**YOUR OBJECTIVE**. Exactly the lines from the one with "Where should I click to: Open" through the final line of the entries, and nothing else, should appear in the answer; no pictures go in it.

Stored items:
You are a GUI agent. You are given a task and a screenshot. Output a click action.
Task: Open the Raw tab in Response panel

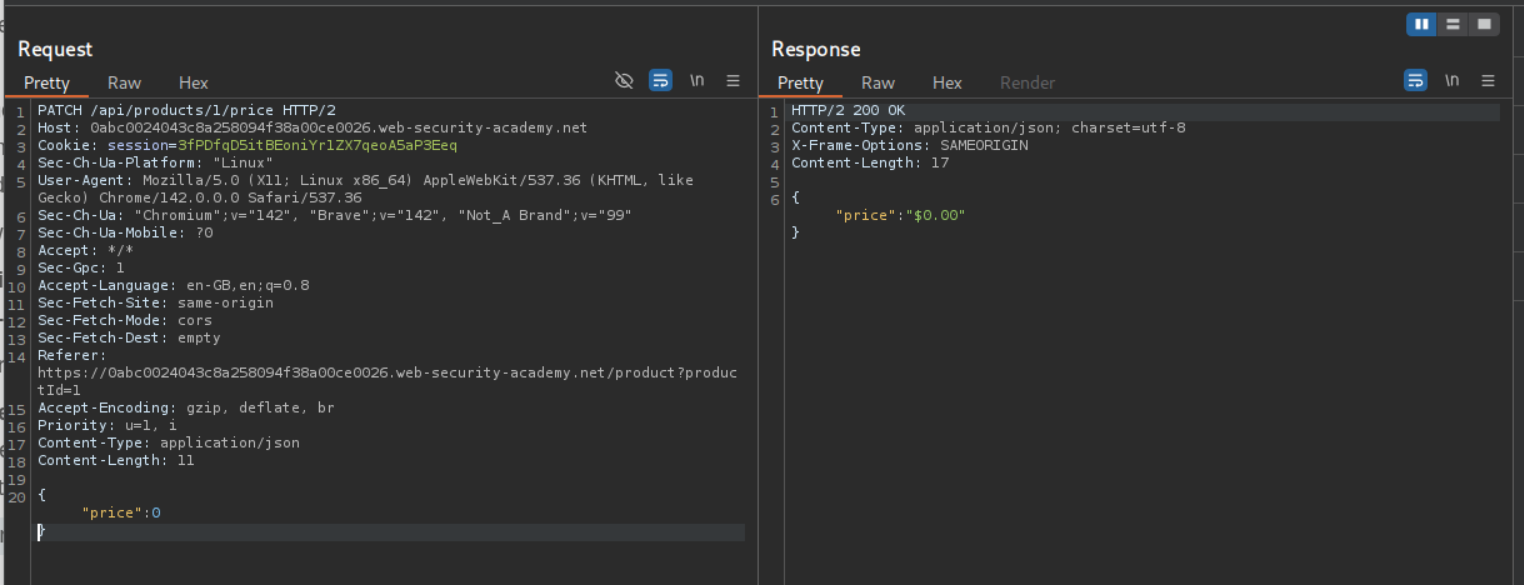(878, 83)
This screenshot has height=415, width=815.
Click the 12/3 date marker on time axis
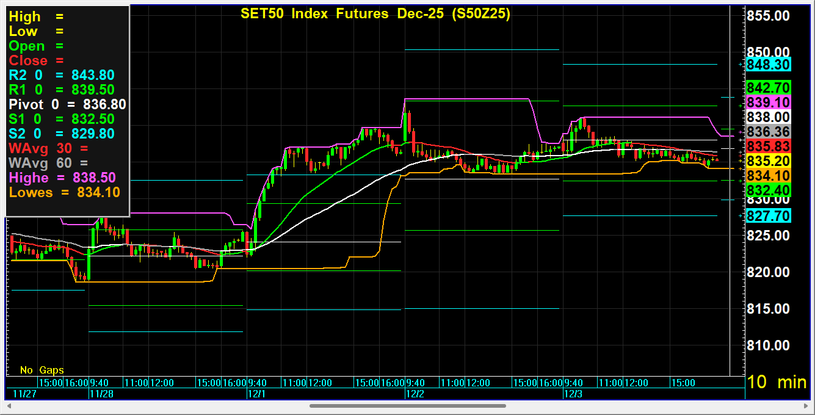(573, 394)
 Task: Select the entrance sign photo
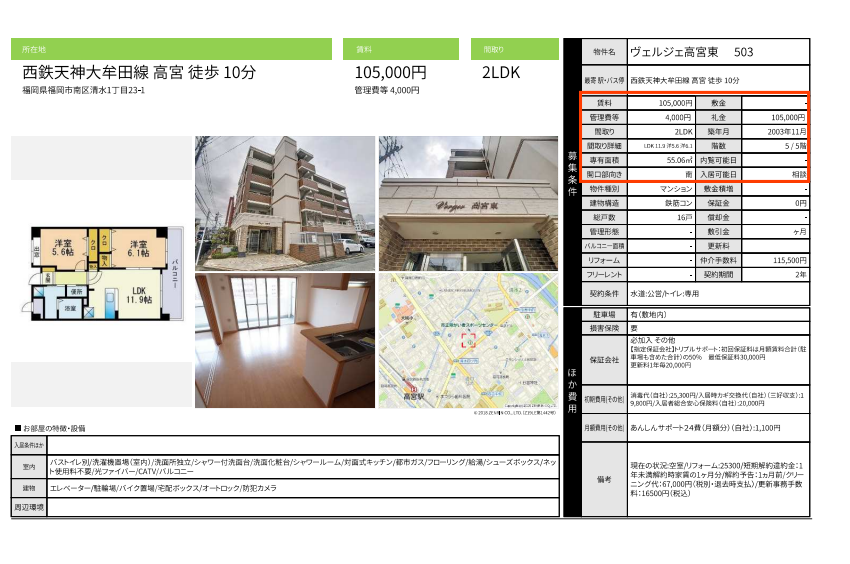click(x=467, y=203)
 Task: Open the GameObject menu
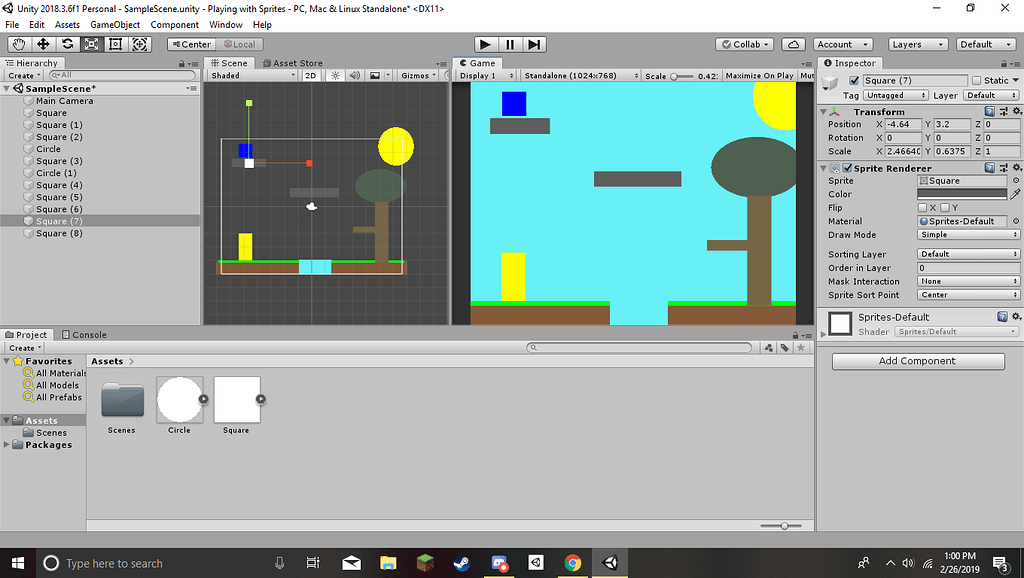click(116, 24)
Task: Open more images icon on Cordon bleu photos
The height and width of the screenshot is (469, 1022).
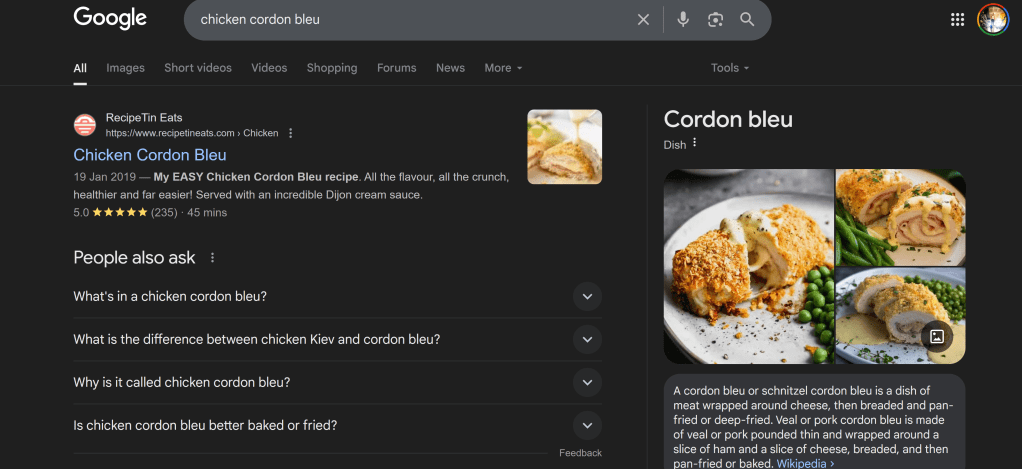Action: pos(937,337)
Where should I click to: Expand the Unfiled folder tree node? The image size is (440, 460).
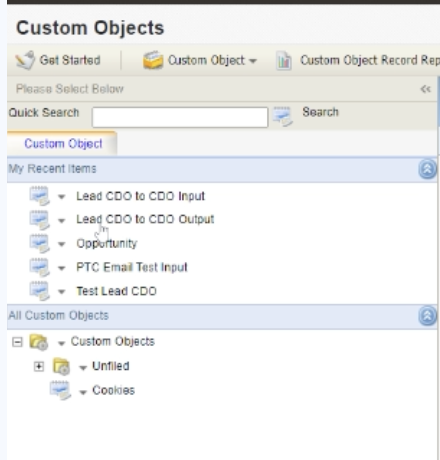pyautogui.click(x=39, y=367)

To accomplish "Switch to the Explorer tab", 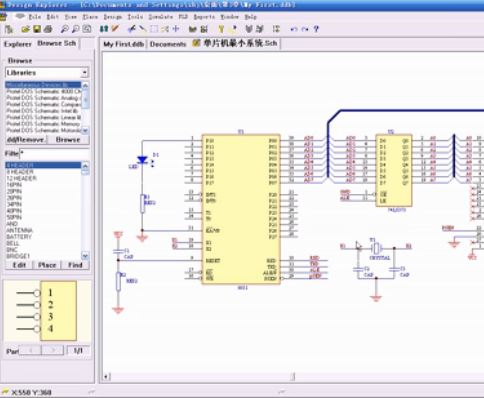I will click(17, 44).
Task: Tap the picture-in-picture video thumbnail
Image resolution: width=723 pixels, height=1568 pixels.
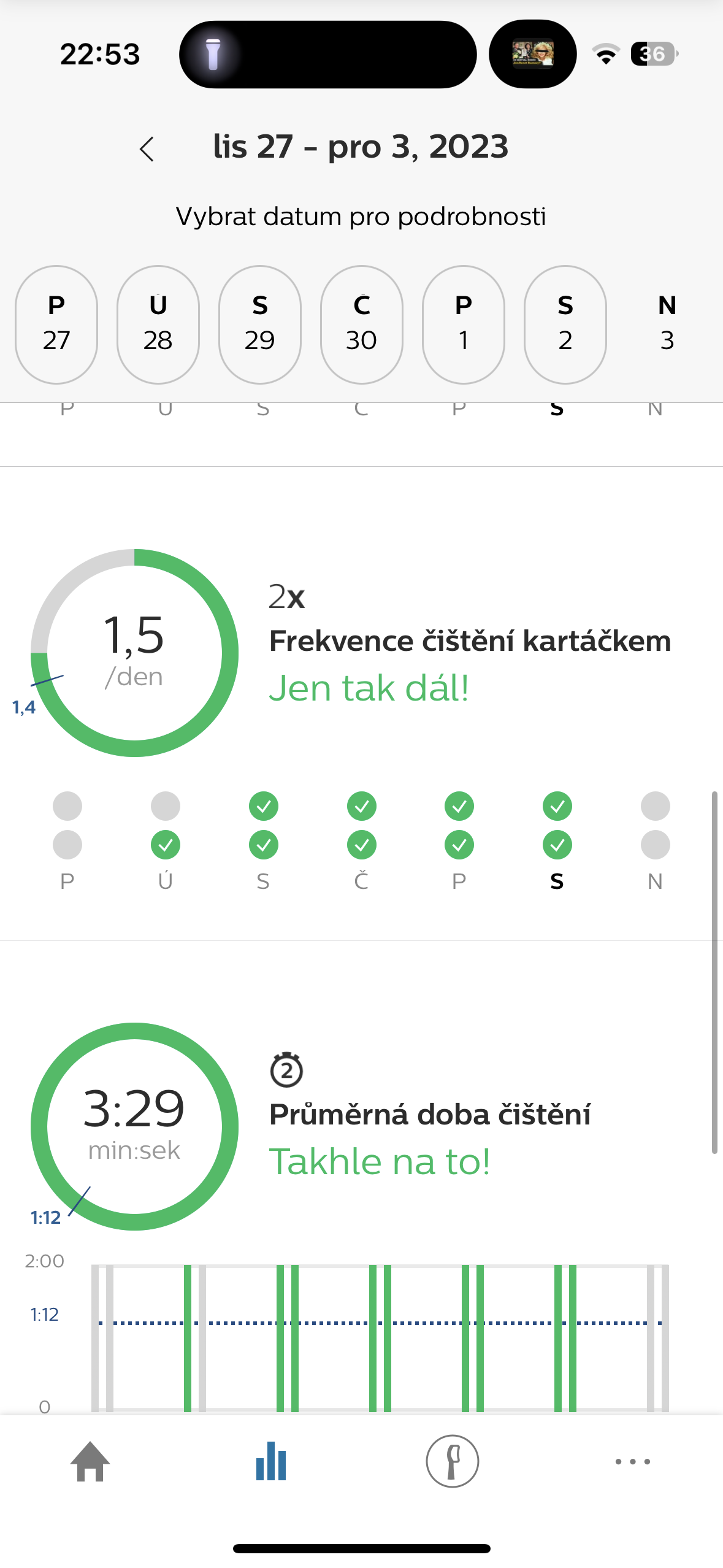Action: [532, 54]
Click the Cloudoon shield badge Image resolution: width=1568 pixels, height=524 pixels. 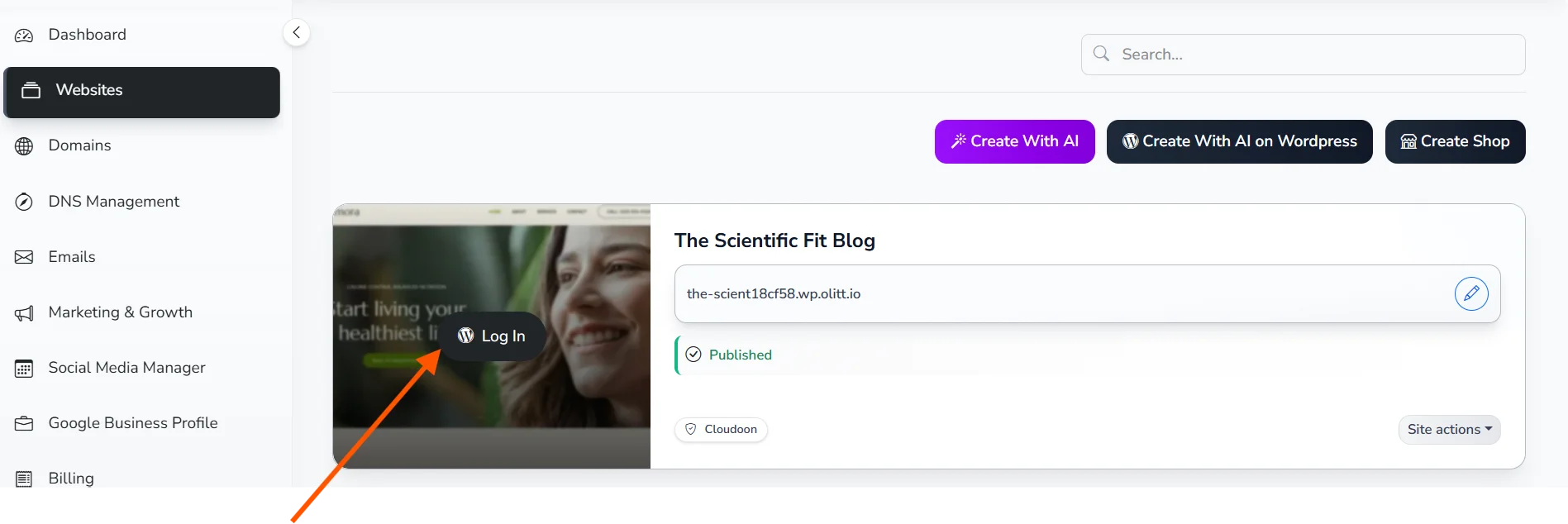[x=721, y=430]
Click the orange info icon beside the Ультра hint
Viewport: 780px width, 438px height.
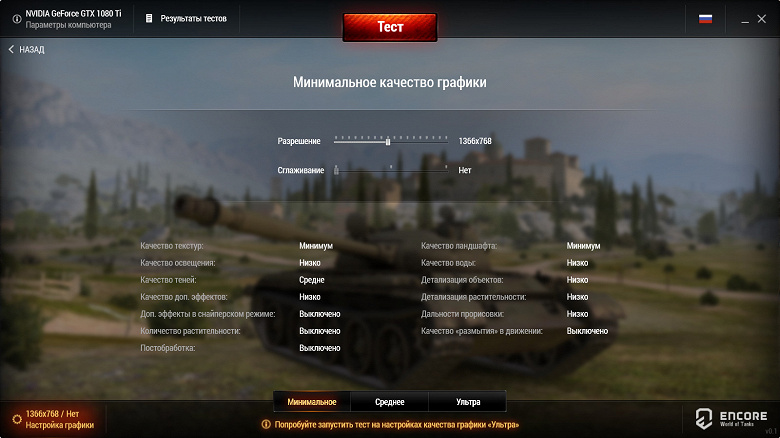click(x=266, y=425)
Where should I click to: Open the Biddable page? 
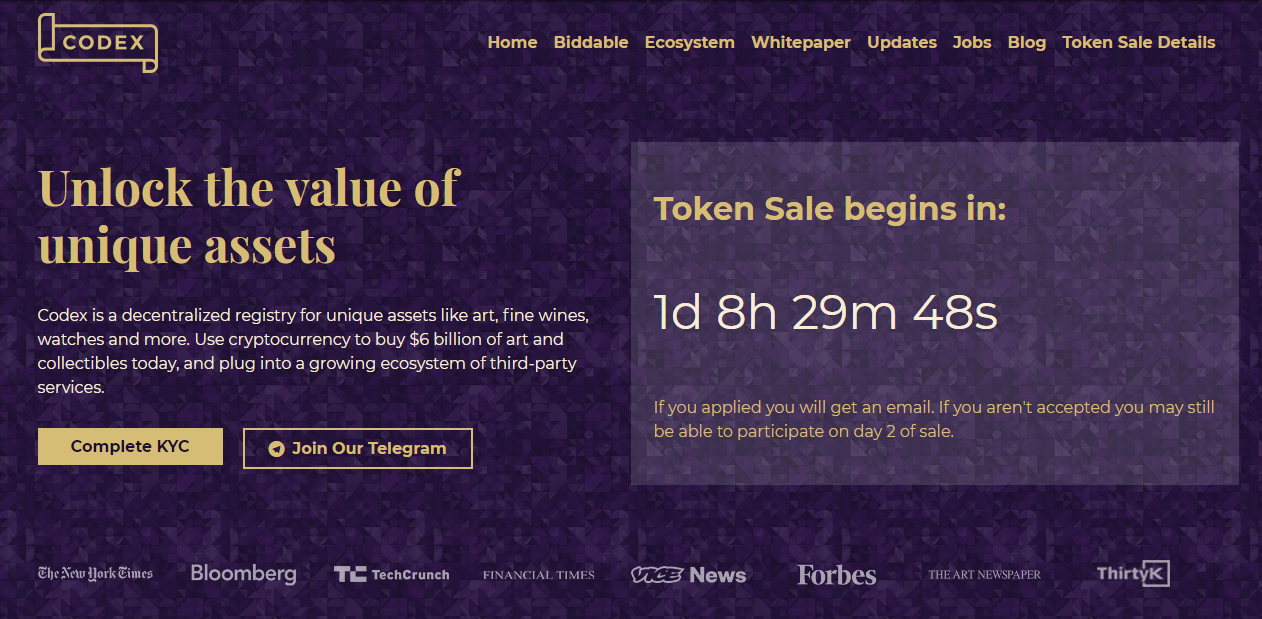(x=591, y=42)
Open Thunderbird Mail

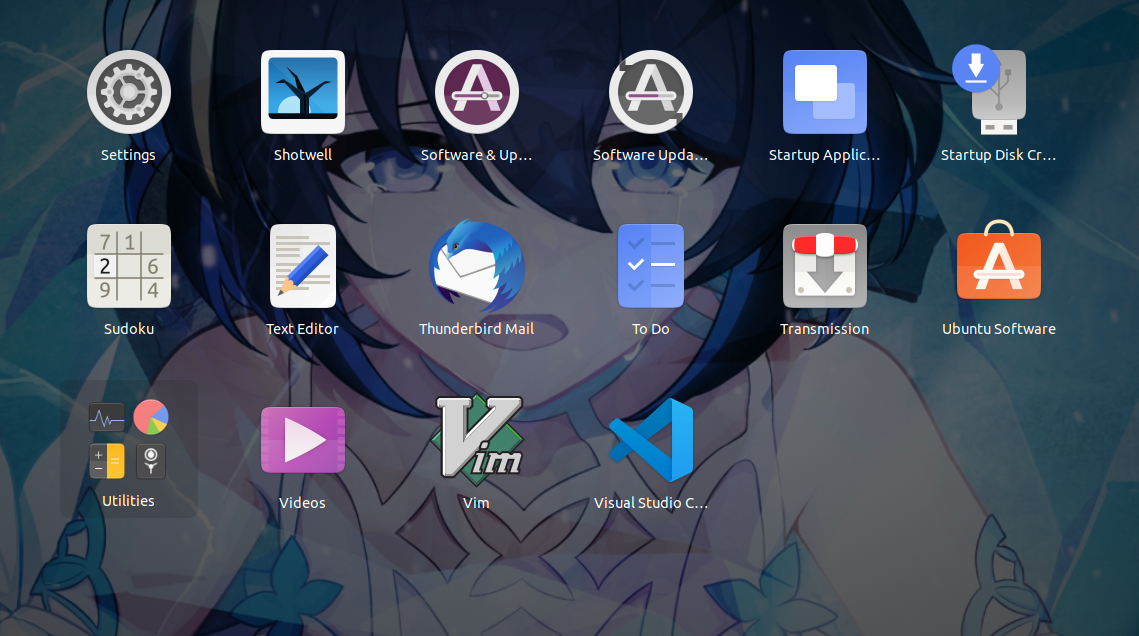click(x=476, y=265)
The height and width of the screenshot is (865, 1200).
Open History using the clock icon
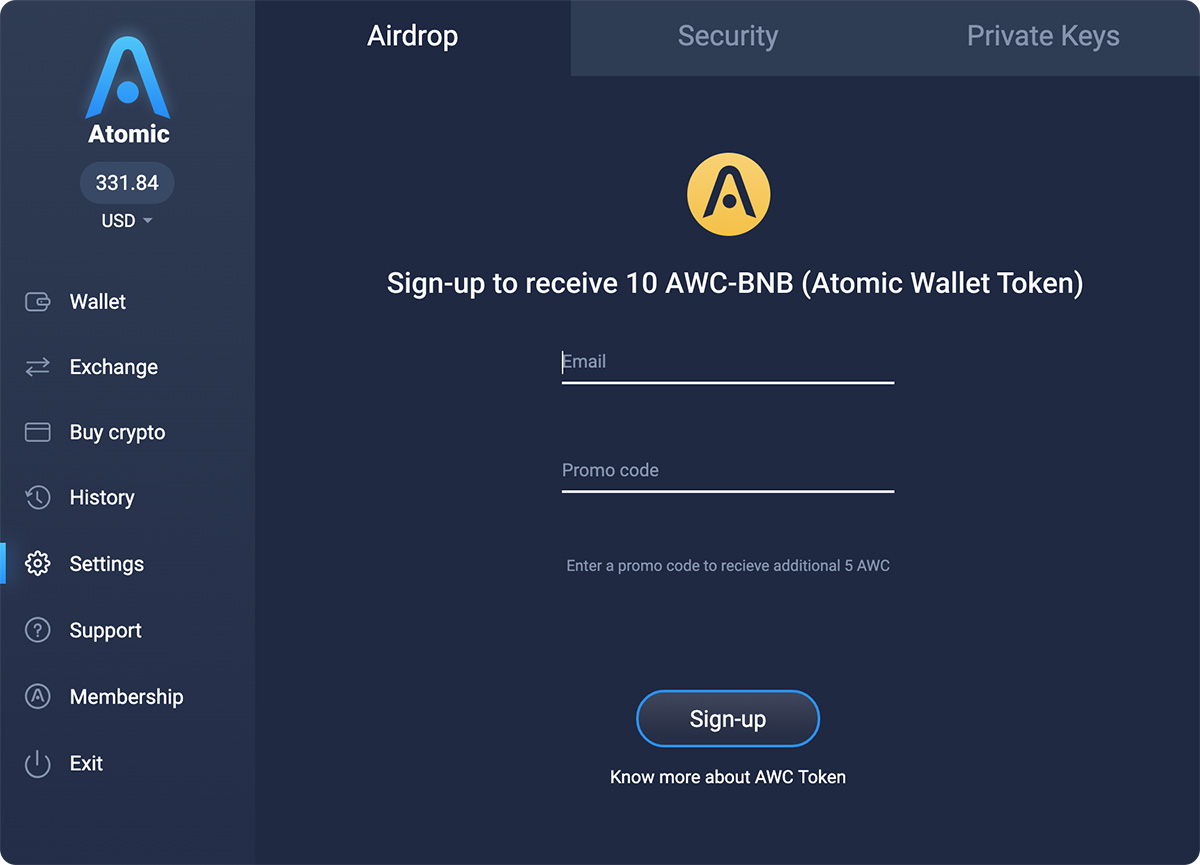pos(36,497)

**RESPONSE TO THE TASK**.
Where should I click to: Open the Biddable page? 
(x=591, y=42)
Open Thunderbird Mail

click(x=476, y=265)
The height and width of the screenshot is (865, 1200).
Open History using the clock icon
pos(36,497)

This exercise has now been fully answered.